Something fishy is going on with seafood according to a new study by Oceana: "DNA testing found that one-third (33 percent) of the 1,215 samples analyzed nationwide were mislabeled, according to U.S. Food and Drug Administration (FDA) guidelines.

"Of the most commonly collected fish types, samples sold as snapper and tuna had the highest mislabeling rates (87 and 59 percent, respectively), with the majority of the samples identified by DNA analysis as something other than what was found on the label. In fact, only seven of the 120 samples of red snapper purchased nationwide were actually red snapper. The other 113 samples were another fish."

When people buy things they expect the labeling to be correct. Knowing that there may be problems with labeling can affect what people choose to purchase.

Slate says why it matters: "In many cases, you may say who cares? A rose by any other name would smell as sweet, and if people like what they're eating, who cares if it's really snapper or not? But as Oceana notes, some of the common substitutions have substantial health implications. 'White tuna,' for example, is often really escolar and eating it 'can have immediate and serious digestive effects for some people who eat more than a few ounces.'"

Diets In Review says the red snapper substitutes found in New York were actually tilefish, "which contain mercury in their flesh and should be avoided."

The worst place in the country for mislabeling was Southern California with 52 percent of the fish being labeled incorrectly — 20 percent higher than the national average. In Seattle, 18 percent were mislabeled. Chicago, 32 percent mislabeled. Austin/Houston, Texas, 49 percent. New York, 39 percent.

It also mattered where people purchased fish. Only 18 percent of fish in groceries was mislabeled. In restaurants it was 38 percent. Sushi venues were the worst, according to the report, with 74 percent of the fish labeled incorrectly.

Brian Clark Howard of National Geographic News says Oceana wasn't able to determine why things were mislabeled, "but experts suggest it is likely a combination of outright fraud, honest mistakes, loose paperwork and the difficulty in identifying some species of fish from others."

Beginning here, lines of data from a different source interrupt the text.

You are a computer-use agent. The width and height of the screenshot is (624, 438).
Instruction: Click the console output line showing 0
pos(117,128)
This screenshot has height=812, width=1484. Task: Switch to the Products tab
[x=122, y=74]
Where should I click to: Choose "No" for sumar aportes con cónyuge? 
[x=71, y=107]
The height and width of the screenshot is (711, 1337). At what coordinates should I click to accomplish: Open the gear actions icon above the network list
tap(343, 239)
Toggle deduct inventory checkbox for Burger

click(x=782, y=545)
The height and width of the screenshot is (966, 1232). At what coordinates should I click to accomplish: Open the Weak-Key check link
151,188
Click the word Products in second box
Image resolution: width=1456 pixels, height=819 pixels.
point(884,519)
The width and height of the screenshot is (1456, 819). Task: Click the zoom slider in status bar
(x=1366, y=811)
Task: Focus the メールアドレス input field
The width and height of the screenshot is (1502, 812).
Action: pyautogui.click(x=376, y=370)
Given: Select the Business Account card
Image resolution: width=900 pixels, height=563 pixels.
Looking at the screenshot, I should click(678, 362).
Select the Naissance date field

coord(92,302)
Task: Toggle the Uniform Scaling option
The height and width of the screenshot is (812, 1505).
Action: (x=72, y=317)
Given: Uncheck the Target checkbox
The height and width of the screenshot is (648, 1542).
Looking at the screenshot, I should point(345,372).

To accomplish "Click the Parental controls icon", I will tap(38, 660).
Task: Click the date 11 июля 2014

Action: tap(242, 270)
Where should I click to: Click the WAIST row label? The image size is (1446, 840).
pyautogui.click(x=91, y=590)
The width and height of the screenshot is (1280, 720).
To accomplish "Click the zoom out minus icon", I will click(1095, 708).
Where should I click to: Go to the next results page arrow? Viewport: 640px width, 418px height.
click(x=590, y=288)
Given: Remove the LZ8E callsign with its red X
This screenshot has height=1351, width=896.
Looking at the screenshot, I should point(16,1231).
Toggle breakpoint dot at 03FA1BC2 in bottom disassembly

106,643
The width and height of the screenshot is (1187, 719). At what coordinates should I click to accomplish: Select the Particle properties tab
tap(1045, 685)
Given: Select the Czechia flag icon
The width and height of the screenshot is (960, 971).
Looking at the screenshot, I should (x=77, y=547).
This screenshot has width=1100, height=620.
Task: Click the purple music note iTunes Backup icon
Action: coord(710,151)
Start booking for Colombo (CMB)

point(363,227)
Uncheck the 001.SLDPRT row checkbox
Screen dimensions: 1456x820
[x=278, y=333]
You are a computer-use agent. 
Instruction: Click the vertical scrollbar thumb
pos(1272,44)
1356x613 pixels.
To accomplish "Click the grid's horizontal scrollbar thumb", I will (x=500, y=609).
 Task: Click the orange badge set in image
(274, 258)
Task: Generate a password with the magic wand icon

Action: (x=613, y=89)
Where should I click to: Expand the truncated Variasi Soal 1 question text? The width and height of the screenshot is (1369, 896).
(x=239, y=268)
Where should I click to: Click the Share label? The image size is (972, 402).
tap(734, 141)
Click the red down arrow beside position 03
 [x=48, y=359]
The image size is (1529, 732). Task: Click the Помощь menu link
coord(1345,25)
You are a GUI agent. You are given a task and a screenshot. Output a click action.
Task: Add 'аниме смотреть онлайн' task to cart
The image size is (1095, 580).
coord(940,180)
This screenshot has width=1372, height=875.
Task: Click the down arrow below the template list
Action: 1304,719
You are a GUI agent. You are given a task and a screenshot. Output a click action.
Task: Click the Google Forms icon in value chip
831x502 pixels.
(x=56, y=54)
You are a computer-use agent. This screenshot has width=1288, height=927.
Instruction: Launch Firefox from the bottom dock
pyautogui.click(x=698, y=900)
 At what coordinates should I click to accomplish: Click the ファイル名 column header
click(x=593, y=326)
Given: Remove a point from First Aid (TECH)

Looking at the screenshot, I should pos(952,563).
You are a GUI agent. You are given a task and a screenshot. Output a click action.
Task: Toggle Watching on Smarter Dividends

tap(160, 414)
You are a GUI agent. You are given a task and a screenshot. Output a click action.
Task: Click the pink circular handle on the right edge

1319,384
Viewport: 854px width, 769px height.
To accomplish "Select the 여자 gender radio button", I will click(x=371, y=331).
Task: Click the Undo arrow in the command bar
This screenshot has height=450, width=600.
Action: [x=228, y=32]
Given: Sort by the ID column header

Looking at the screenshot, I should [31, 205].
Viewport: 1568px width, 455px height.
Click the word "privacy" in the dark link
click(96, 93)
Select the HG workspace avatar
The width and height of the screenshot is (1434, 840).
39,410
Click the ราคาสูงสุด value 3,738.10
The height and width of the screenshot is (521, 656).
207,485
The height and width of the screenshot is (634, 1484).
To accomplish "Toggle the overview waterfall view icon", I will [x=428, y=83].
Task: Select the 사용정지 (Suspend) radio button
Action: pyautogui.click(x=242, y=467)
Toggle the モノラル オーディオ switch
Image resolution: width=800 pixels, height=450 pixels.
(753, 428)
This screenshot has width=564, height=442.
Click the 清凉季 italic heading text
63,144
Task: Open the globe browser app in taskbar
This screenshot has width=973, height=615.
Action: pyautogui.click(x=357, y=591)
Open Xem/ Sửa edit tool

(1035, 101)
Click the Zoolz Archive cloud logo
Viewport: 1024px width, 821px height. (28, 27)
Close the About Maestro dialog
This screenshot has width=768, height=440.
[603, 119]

Solutions to the problem could be better tracking of fish using barcodes and other technology — or even spot DNA testing.

"We suggest there is an enforcement issue that needs to be addressed," Gavin Gibbons, a spokesperson for National Fisheries Institute, the country's largest seafood trade association, told National Geographic. "FDA is the primary agency that has the task of enforcing the laws that are already on the books. FDA needs to enforce those laws."